A recent post quoted someone on the view that in-house lawyers have less objectivity than external lawyers (See my post of Jan. 13, 2011: less independence inside.). This “less-objective” rationale parallels the deplorable reasoning of the European court in the Akzo Nobel decision that rejected in-house attorney client privilege. It irritates me to hear the charge. Not that either side is free of blemishes, but each of them in their own ways is behold.
Also, it strikes me as ironic that some senior executives avoid inside counsel – despite their alleged fealty and malleability – and prefer outside counsel – ostensibly with stiffer spines. Why don’t they favor the pushovers?

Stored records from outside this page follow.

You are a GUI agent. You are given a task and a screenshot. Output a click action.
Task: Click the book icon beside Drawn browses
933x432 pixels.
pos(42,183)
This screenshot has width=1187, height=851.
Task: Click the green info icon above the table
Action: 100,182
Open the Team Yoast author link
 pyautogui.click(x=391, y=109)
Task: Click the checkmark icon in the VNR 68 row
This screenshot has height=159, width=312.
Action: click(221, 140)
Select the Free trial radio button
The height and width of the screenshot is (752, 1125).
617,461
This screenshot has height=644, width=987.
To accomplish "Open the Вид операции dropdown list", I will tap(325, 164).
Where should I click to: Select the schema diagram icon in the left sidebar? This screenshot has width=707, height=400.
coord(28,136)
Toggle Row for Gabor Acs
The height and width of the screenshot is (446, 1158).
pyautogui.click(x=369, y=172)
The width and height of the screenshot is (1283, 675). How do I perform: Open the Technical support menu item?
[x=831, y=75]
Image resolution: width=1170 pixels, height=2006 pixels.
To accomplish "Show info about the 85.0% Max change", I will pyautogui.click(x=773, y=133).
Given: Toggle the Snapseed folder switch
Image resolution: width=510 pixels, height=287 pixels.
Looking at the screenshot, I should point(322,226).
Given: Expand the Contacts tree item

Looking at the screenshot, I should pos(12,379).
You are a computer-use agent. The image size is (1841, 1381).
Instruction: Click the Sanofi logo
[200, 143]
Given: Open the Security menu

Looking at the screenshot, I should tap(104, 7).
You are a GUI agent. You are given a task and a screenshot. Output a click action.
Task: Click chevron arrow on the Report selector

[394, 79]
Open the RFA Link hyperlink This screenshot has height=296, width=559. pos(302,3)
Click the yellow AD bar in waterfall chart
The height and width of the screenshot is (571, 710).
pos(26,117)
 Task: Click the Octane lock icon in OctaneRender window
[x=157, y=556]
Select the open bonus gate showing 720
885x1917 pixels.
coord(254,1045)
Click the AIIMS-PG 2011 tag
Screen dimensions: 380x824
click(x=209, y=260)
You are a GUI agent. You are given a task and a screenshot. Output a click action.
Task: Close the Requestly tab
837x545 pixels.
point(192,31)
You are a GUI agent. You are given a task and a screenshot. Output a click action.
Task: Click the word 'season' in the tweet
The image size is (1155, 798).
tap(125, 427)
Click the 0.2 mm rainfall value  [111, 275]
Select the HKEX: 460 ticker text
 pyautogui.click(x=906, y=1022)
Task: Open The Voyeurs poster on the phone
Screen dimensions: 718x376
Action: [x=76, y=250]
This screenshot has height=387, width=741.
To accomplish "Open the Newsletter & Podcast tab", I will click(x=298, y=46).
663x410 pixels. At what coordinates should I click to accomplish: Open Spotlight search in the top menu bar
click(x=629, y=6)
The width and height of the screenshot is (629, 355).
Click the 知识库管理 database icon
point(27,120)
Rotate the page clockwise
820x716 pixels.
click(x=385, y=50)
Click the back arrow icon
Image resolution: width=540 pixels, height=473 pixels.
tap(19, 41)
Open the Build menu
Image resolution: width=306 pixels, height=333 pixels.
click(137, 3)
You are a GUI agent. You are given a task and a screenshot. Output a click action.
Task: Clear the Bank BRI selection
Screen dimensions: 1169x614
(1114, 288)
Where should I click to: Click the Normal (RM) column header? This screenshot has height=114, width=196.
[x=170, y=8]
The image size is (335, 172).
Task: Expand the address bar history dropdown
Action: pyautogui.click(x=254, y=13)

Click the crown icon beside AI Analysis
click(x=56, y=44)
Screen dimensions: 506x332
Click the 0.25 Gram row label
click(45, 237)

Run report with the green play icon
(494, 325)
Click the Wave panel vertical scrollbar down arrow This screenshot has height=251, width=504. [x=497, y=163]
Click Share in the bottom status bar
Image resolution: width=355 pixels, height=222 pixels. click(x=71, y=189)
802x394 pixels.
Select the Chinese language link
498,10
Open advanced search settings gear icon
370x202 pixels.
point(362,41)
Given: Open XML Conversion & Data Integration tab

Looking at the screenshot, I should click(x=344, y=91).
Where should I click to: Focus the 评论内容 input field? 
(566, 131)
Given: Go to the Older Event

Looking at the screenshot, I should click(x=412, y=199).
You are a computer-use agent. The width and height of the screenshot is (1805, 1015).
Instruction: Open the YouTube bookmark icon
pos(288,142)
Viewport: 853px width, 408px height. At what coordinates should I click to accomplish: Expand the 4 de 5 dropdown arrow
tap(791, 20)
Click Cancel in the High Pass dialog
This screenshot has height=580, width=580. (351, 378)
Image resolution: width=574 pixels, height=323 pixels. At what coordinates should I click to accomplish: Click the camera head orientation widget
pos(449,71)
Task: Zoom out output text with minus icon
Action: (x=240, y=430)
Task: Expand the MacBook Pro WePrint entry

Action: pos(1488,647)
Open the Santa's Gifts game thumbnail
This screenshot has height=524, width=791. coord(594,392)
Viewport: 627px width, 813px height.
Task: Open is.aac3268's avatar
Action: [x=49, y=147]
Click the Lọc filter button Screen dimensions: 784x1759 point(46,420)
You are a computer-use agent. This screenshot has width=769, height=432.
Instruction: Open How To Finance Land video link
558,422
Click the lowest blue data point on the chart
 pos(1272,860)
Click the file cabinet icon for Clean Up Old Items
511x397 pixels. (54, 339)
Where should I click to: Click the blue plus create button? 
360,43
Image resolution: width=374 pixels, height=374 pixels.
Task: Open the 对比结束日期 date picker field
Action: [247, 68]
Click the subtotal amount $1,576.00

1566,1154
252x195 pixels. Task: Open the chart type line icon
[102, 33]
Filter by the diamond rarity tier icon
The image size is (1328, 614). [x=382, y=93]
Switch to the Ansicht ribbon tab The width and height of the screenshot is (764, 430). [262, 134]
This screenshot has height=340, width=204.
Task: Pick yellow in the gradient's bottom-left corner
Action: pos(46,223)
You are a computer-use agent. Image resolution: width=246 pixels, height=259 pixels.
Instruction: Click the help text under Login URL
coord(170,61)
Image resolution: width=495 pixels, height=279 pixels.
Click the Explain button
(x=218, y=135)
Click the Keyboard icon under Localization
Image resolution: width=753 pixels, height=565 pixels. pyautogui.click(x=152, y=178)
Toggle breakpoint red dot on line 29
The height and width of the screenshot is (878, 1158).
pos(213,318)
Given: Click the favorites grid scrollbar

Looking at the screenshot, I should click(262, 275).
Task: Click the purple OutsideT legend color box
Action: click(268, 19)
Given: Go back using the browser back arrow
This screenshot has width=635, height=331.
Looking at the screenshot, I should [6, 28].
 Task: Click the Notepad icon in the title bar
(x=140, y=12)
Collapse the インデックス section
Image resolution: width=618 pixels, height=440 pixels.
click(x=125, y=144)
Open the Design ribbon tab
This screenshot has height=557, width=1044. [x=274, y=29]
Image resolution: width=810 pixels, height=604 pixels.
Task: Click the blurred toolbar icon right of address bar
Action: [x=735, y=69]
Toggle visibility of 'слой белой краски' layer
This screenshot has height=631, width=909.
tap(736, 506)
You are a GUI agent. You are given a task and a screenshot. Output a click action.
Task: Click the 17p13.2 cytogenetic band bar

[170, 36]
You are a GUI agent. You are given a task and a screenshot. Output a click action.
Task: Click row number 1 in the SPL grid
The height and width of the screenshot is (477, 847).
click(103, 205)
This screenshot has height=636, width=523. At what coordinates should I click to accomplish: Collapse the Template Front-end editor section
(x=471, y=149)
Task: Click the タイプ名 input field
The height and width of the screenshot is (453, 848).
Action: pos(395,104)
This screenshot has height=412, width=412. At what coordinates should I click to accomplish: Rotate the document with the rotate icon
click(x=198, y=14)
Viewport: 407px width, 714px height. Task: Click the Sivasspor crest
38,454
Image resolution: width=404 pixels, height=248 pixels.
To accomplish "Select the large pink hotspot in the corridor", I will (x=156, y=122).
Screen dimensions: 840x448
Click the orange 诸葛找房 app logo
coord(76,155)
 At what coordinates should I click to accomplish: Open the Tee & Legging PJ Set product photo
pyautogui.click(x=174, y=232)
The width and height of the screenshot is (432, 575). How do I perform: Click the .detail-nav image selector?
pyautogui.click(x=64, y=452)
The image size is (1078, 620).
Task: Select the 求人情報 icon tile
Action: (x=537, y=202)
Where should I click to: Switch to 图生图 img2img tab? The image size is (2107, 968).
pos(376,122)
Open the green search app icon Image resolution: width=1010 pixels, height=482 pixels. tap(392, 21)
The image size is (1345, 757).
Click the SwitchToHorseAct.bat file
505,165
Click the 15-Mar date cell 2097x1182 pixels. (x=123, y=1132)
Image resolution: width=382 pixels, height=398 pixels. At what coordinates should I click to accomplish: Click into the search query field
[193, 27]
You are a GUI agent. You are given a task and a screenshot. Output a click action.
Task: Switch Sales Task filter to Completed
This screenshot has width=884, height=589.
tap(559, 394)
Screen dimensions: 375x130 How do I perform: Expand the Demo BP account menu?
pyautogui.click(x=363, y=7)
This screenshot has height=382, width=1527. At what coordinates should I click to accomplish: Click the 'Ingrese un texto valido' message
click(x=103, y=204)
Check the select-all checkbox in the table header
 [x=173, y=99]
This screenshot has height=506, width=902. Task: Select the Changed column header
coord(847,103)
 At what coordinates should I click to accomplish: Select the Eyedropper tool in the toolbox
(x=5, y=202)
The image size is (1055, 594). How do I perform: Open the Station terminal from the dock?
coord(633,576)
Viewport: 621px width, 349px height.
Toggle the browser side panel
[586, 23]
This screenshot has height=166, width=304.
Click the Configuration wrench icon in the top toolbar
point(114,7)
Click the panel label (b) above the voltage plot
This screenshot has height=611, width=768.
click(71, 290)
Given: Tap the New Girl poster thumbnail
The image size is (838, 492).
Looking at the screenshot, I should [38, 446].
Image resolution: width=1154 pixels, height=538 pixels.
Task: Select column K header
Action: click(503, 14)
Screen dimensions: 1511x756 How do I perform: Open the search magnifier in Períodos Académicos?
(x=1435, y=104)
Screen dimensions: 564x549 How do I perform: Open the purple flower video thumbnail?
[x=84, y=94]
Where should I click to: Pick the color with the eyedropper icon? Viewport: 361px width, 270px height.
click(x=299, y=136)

A metaposts collected posts over the past years that addressed the putative gap in objectivity (See my post of Jan. 22, 2009: objectivity of in-house attorneys with 11 references.). Since the first metapost, however, more comments have appeared on the same subject (See my post of June 10, 2009: similar reasoning regarding consultants; June 16, 2009: dual role as GC and head of business unit; Aug. 20, 2009: limitations on access by in-house counsel to documents disclosed during discovery; Oct. 27, 2009: we can’t be objective about how we made management decisions; Dec. 21, 2009: contrarian argument; March 9, 2010: government perceives outside counsel to have more independence; July 22, 2010: independence of chief compliance officers; Nov. 2, 2010: $50 million from Shell yet independent firms; and Nov. 27, 2010: bonuses from business units to specific lawyers.).